INSTRUCTIONS TO FOLLOW
Could you show all lines in the entries below that contain the string "mode"?

Stored records:

● ● ● ● ●

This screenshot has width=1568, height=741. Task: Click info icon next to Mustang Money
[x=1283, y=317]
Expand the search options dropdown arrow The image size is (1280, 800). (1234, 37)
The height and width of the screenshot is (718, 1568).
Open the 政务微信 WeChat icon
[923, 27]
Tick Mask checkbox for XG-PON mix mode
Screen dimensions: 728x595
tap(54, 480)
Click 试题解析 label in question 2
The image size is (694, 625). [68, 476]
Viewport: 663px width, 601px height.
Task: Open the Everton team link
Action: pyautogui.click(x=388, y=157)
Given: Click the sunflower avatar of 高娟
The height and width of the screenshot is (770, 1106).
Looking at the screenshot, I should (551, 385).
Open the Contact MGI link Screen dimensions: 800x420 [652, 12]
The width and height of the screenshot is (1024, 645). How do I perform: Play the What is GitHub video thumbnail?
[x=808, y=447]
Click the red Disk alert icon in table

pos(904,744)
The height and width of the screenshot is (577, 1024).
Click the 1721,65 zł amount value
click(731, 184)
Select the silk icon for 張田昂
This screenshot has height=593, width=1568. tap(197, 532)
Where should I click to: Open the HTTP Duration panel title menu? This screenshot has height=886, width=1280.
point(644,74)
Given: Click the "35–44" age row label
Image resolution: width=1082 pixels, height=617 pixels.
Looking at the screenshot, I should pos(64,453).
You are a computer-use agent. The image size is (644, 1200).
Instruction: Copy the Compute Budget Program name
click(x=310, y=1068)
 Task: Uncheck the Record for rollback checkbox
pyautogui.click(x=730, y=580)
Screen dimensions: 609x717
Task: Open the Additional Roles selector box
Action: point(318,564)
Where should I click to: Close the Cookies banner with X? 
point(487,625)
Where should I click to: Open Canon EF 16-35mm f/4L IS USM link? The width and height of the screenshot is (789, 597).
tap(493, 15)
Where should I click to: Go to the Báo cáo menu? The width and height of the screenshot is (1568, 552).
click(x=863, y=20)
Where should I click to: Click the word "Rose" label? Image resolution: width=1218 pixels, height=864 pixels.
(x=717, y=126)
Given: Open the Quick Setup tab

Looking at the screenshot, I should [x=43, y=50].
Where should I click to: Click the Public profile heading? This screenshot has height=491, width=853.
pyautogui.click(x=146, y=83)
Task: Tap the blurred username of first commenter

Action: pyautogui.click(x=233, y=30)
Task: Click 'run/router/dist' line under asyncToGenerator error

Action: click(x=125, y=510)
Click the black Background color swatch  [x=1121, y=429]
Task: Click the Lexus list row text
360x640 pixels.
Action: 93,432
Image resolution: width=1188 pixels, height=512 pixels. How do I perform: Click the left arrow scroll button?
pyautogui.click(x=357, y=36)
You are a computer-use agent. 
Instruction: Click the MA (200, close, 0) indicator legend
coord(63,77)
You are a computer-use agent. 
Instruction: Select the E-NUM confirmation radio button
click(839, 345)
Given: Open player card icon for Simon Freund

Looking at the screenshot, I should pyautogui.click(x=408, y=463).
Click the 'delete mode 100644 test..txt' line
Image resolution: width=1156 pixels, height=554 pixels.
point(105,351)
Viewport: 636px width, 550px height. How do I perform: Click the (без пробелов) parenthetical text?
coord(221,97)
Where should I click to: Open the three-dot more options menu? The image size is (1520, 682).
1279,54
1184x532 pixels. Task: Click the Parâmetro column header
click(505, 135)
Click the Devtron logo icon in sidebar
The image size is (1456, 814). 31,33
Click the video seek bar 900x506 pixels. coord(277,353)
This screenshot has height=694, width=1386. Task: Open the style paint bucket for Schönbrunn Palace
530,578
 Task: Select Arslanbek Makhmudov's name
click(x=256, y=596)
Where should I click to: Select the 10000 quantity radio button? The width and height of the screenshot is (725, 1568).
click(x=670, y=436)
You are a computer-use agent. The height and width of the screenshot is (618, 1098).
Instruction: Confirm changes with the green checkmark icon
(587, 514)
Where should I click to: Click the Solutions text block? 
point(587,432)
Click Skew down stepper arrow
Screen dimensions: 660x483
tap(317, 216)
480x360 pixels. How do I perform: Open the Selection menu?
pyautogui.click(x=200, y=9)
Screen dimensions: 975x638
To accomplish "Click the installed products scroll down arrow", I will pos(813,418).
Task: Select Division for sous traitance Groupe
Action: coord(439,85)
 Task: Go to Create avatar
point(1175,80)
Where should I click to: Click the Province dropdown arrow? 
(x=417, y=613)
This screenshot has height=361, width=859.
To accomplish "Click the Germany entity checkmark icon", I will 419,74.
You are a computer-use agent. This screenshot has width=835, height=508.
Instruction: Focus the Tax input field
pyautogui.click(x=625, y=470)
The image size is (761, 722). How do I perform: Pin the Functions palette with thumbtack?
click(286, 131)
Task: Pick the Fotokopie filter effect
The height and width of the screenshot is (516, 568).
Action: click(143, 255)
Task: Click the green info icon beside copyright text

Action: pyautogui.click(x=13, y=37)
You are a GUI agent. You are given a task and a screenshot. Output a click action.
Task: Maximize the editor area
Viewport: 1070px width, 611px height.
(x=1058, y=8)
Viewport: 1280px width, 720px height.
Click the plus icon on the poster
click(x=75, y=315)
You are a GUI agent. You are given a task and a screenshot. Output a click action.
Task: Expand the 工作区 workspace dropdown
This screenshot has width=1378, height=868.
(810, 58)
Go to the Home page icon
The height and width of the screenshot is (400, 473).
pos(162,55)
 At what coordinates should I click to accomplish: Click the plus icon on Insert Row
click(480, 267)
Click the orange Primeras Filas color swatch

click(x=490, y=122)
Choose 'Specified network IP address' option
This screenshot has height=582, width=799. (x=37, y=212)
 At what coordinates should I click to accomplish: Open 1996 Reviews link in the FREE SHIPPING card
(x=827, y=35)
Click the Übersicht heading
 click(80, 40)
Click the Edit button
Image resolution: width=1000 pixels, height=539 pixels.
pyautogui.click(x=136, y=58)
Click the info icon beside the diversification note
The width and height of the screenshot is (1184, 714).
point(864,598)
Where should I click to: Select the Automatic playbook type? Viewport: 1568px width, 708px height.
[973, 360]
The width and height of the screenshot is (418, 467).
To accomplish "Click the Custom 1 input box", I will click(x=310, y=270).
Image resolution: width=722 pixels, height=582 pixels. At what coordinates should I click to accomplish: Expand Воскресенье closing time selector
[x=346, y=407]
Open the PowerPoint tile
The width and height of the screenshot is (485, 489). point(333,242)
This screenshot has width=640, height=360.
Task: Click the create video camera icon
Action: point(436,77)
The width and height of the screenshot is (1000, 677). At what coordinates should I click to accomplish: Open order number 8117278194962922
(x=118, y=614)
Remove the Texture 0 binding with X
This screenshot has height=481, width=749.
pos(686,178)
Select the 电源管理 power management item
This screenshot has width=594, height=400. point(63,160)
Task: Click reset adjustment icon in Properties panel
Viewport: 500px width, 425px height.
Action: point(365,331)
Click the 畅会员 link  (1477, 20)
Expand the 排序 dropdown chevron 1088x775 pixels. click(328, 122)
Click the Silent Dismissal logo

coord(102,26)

● ● ● ● ●

EXERCISE RESULT
Tick Mask checkbox for XG-PON mix mode
Click the 'delete mode 100644 test..txt' line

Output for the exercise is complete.